A 12-year-old, vulnerable boy lost his life on his first night at a troubled-teens camp due to a tragic incident.
The coroners have determined that the boy was sealed up and left to suffocate in a faulty sleeping bag-like tent, leading to his death, which has now been ruled as a homicide.
The young pre-teen, Clark Harman, was found dead by camp staff at the Trails Carolina wilderness camp on the morning of February 3. According to the coroner’s report, he had already entered rigor mortis by the time he was discovered.
The report mentions that the boy suffered from ADHD, migraines, and social challenges. He had arrived at the Lake Toxaway site just hours before after being transported from his New York home by two escorts hired by his affluent parents.
The camp staff secured him in a bivouac described as “burrito-style” by former Trails campers. They laid him on a thick plastic tarp, wrapped the bivy around him, and sealed it with a lock and alarm to prevent his escape.
When the mesh door of the bivy broke, the staff decided to seal it entirely with its outer layer, limiting airflow and preventing them from seeing Harman as he passed away during the night, as concluded by the Office of the Chief Medical Examiner in its recently published report.

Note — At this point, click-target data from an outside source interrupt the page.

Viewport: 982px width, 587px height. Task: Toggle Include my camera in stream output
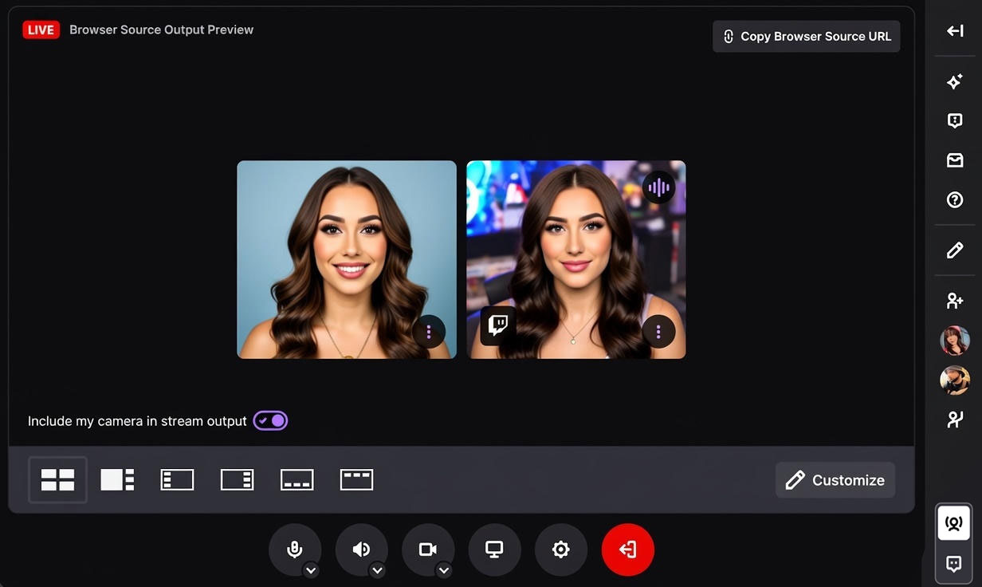point(270,420)
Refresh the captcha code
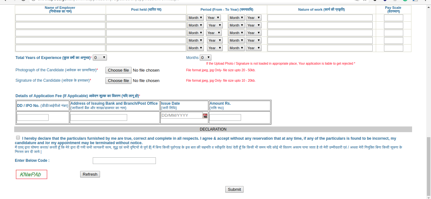 90,174
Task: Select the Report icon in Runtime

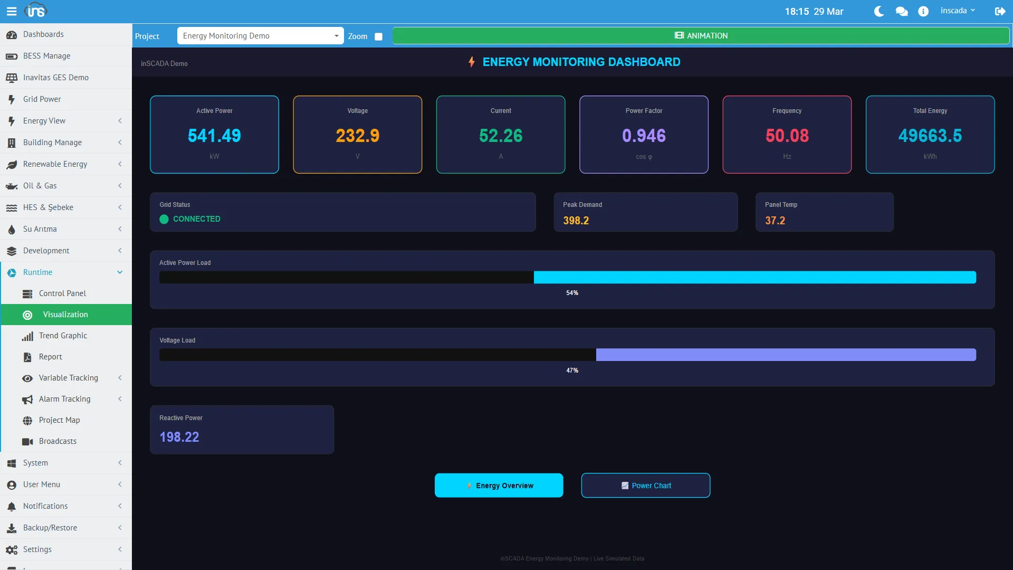Action: coord(27,357)
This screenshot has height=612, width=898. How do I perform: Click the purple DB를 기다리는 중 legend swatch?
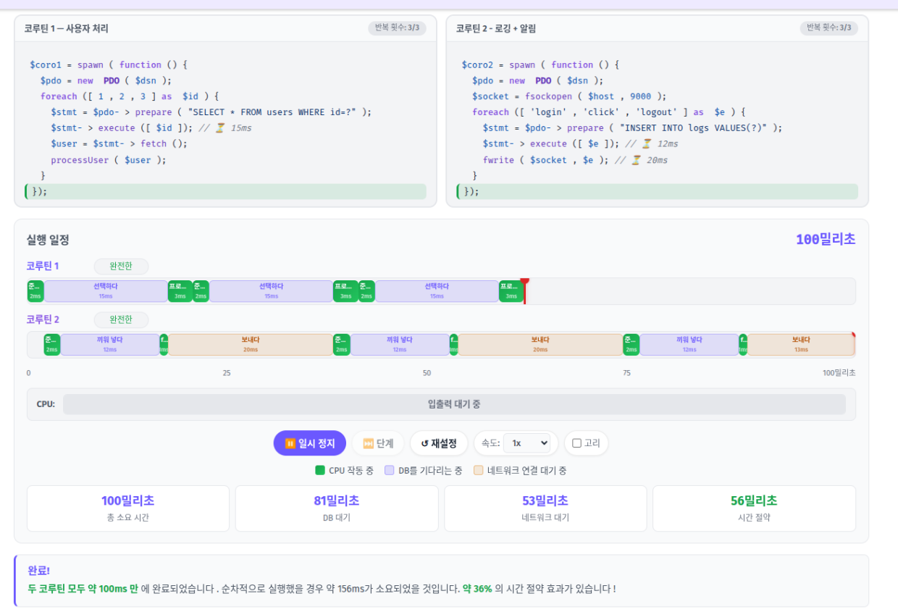(x=390, y=470)
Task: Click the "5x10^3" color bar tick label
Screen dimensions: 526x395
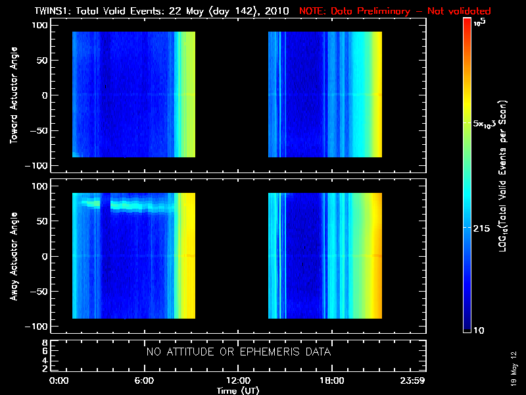Action: [488, 124]
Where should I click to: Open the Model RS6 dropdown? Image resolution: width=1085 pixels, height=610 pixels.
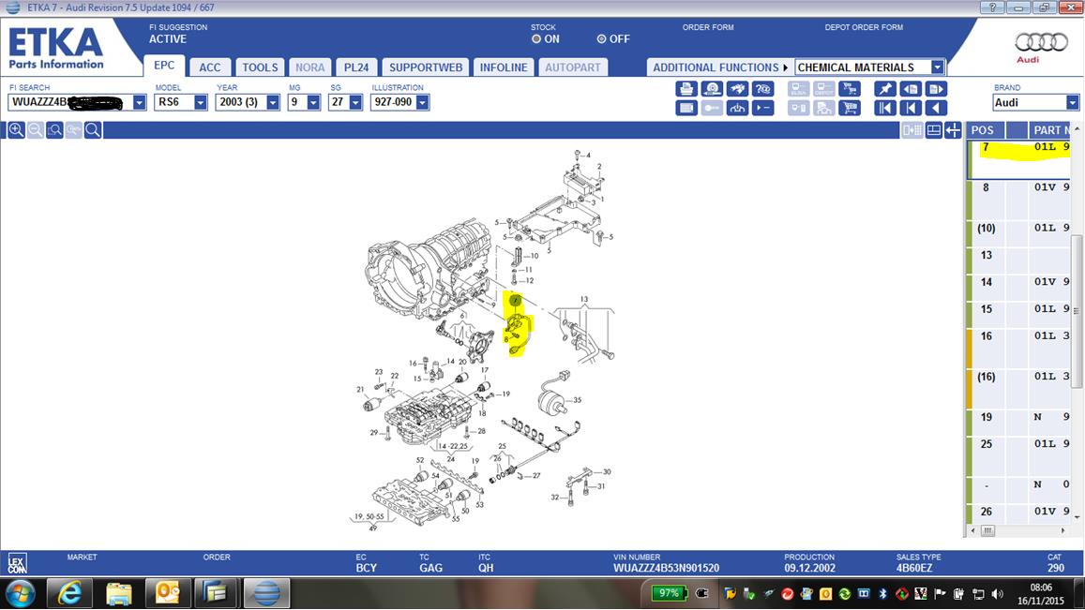click(201, 103)
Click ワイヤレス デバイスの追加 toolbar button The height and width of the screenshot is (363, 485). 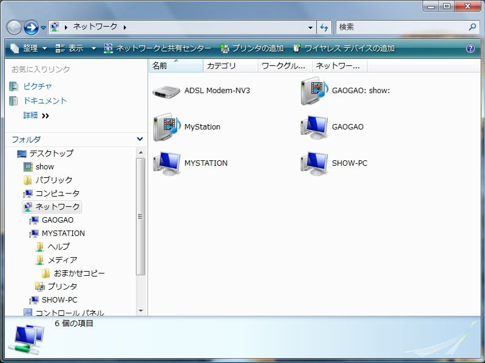point(343,48)
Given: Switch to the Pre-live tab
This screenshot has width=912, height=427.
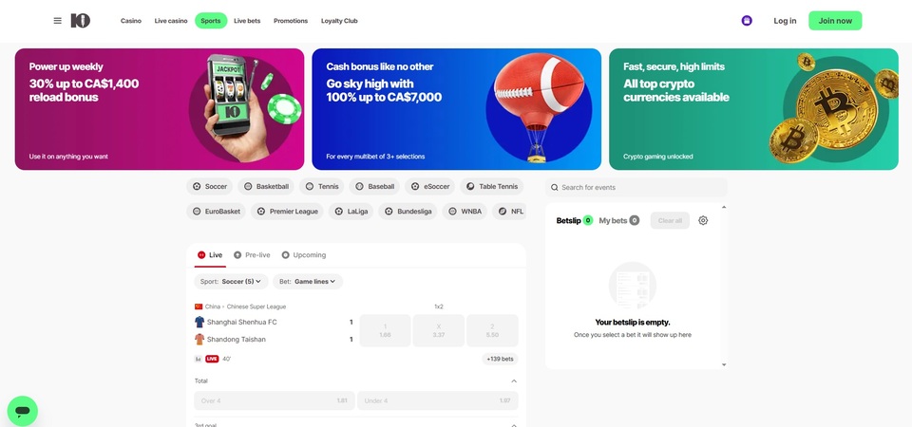Looking at the screenshot, I should [x=252, y=255].
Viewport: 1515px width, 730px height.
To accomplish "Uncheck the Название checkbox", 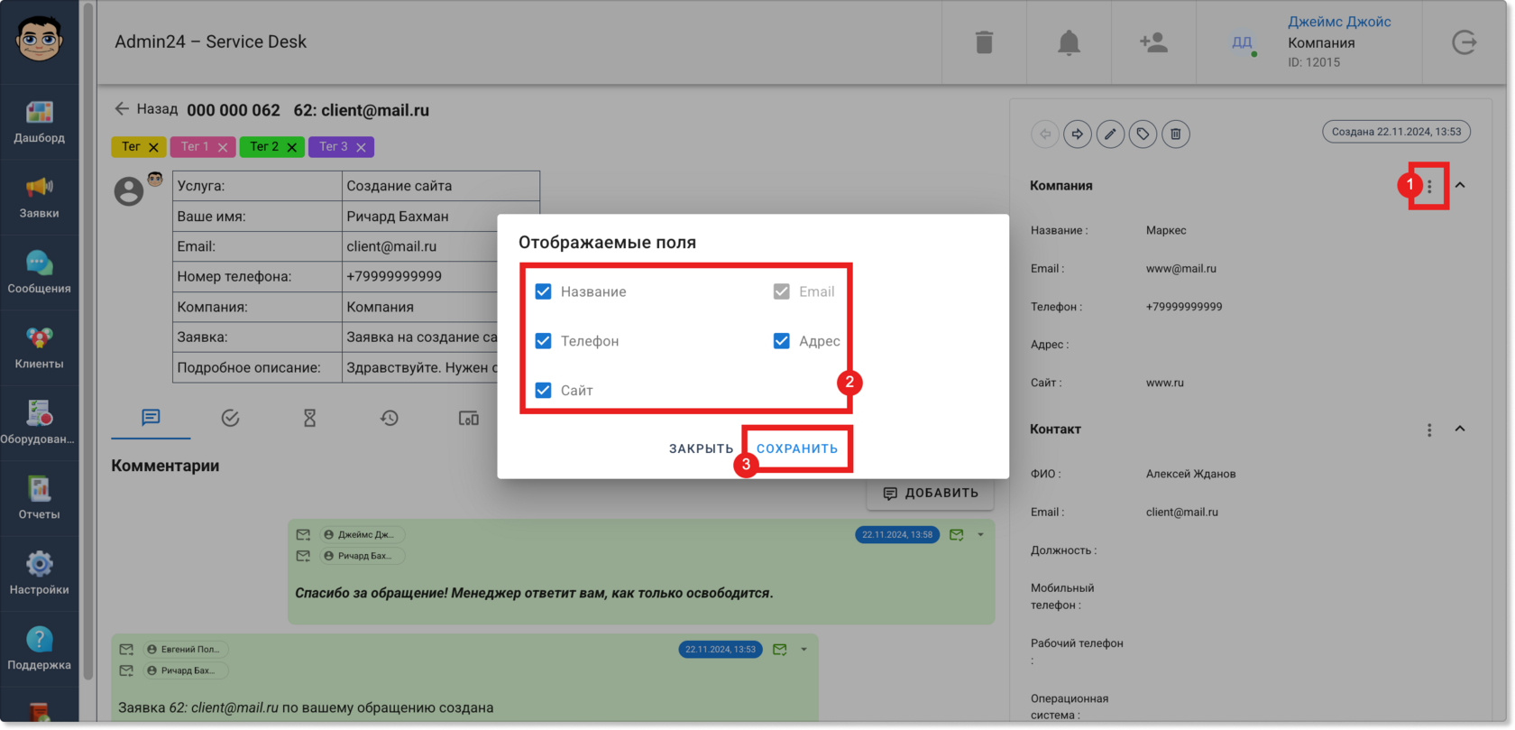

Jeremy Whitworth has been the co-executive director of Trails Carolina camp since 2013
Clark Harman, 12, was found dead in a bivy bag ‘burrito,’ similar to the one above, wrapped in a plastic tarpaulin and sealed with a lock and alarm on his first night at Trails Carolina in February this year.

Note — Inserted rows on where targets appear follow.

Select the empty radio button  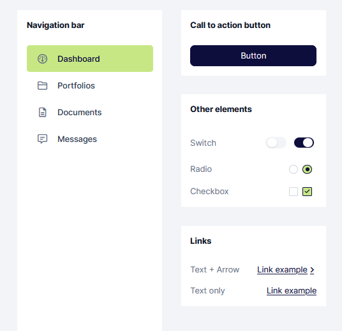[x=294, y=169]
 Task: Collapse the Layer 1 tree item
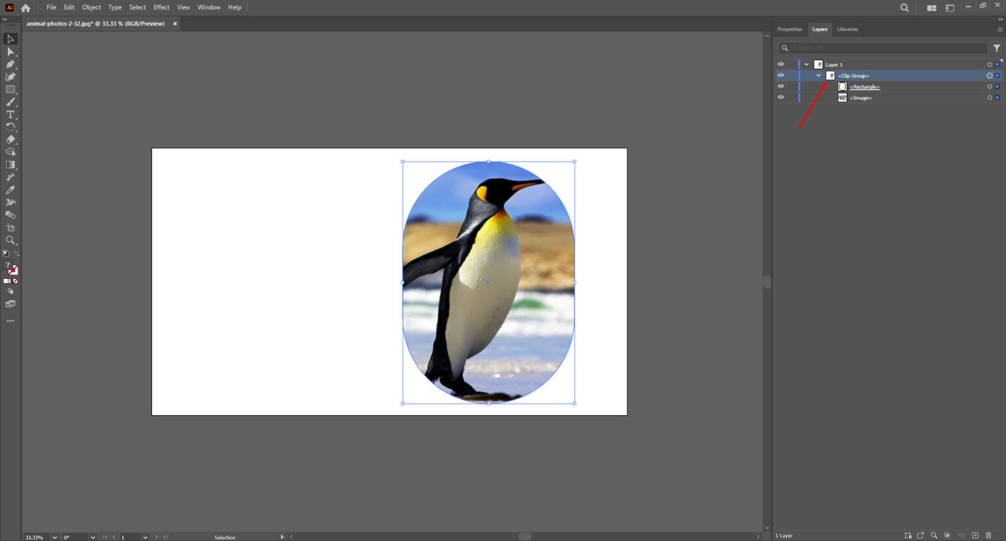point(807,64)
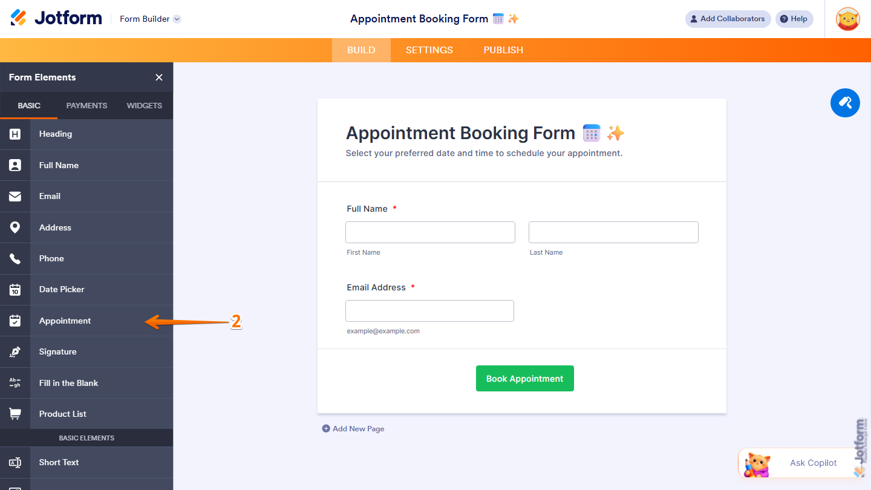The width and height of the screenshot is (871, 490).
Task: Select the Address element icon
Action: coord(15,227)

The North Carolina Attorney General is currently contemplating pressing charges against the camp, which had its license revoked last month and has been the subject of multiple lawsuits alleging neglect and abuse.

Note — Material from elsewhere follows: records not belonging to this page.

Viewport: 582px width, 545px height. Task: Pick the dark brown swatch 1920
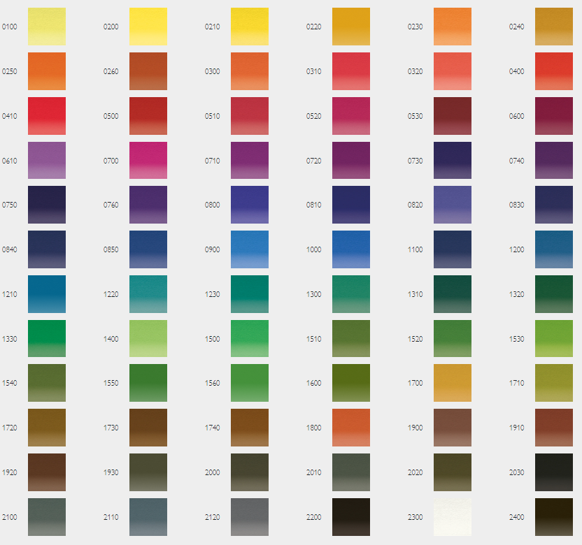pyautogui.click(x=47, y=472)
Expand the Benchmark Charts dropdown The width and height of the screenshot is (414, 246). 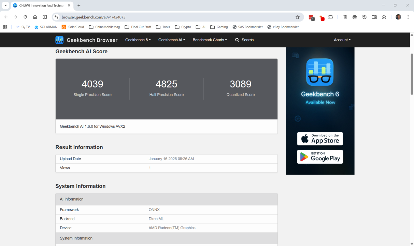(x=210, y=40)
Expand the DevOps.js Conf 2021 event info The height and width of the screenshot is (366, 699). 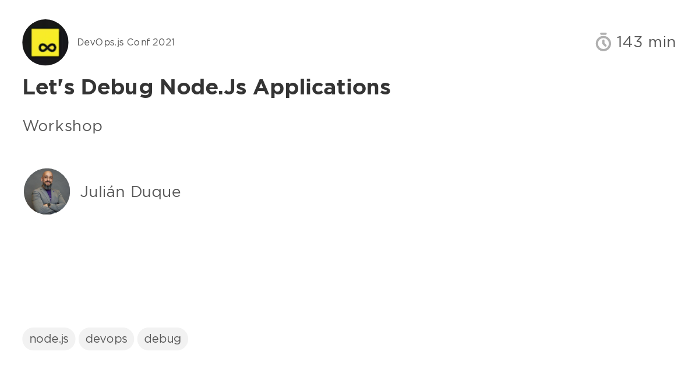pos(126,42)
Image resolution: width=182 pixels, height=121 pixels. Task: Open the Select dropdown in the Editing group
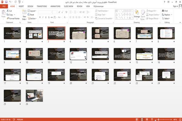[166, 18]
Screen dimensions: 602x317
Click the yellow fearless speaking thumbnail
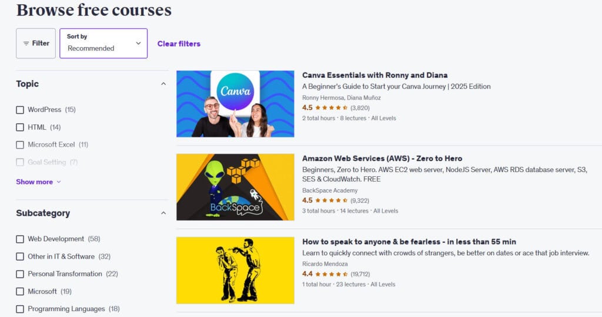[235, 270]
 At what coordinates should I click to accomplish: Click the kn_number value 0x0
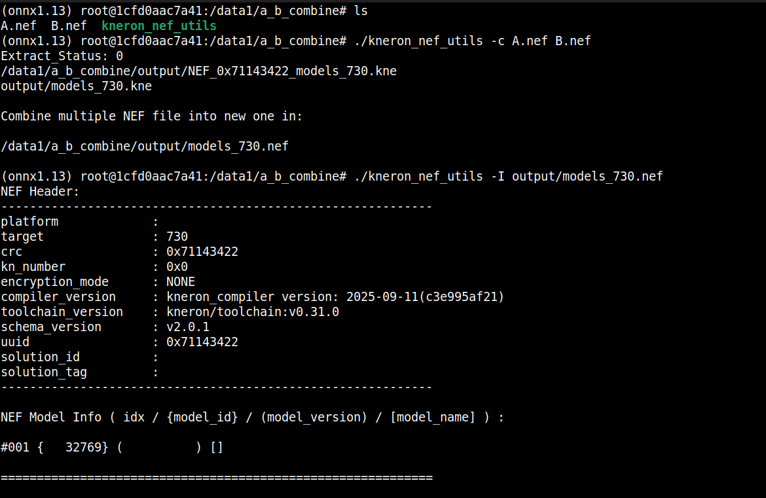pos(177,266)
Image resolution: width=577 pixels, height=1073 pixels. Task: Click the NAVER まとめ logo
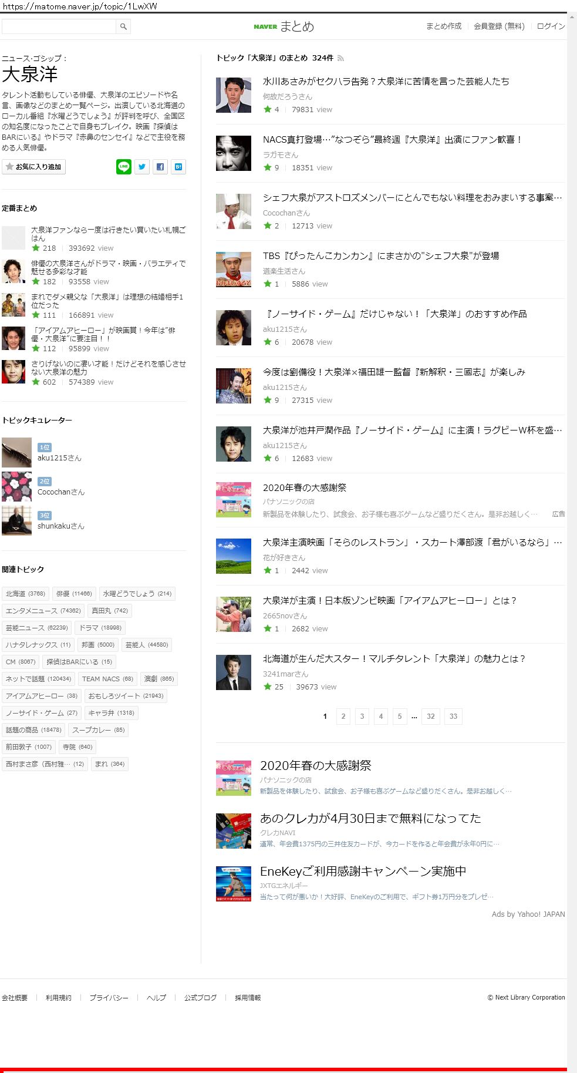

Former camp attendees have reported that they narrowly escaped with their lives after being trapped in the camp’s sleeping equipment.
‘I immediately went through a list in my head of the ways that I was treated that could have caused his death,’ former camper Vic Mitterando, who spent three months there in 2017 and 2018, told local outlet WRAL.
‘I was on burrito for two weeks and I remember not being able to sleep because I could not move, I could not breathe very well, it was just like a cocoon,’ he said.
‘We would lay on a tarp and then they would wrap it over us,’ said another former resident, who attended as a 14-year-old.
‘When I heard about the death at Trails my first reaction was, “I made it out but he didn’t”,’ the girl, who did not want to be identified, told the station.
The staff informed investigators that they first removed Harman from the bivy when they noticed he was ‘restless and mumbling in his sleep’, as indicated in the coroner’s report. After he fell asleep outside, they awakened him and instructed him to return inside, re-securing it with an alarm. Within two hours of being placed back inside, he was observed moving within the bivy, and ‘routine checks’ were conducted throughout the night.
One former 14-year-old camp inmate said some had been lucky to escape with their lives
The camp in an isolated area of North Carolina is a 13-hour drive from the fated victim’s home in New York
Harman’s ‘burrito’ was inside a lodging and an initial medical report noted he had been found frothing at the mouth and stiff with rigor mortis
‘The counselors could not check on him as they should due to the opaque nature of the outer panel, preventing them from potentially noting the problem and delivering aid before he died,’ the coroner wrote.
‘It should be noted that a common warning on commercially available bivy products indicates that the outer, weather resistant opening should not be fully secured as it may lead to condensation and breathing restriction,’ he added.
‘This information was obtained on basic web search.’
When the counselors opened the bivy the following morning, they discovered Harman lying with his head at the bottom of the bag. They attempted to revive him, but emergency medical responders informed them that he had likely been deceased for several hours prior to their arrival.
The camp, which costs over $700 a day, gained attention in 2014 when Alec Lansing, 17, was discovered dead in a nearby stream after being missing for two weeks.
Following Harman’s passing, Trails faced a lawsuit from former camper Gertrude Siegel, who alleged that staff ignored her requests for assistance after she was sexually assaulted by another camper when she was 12 years old in 2016.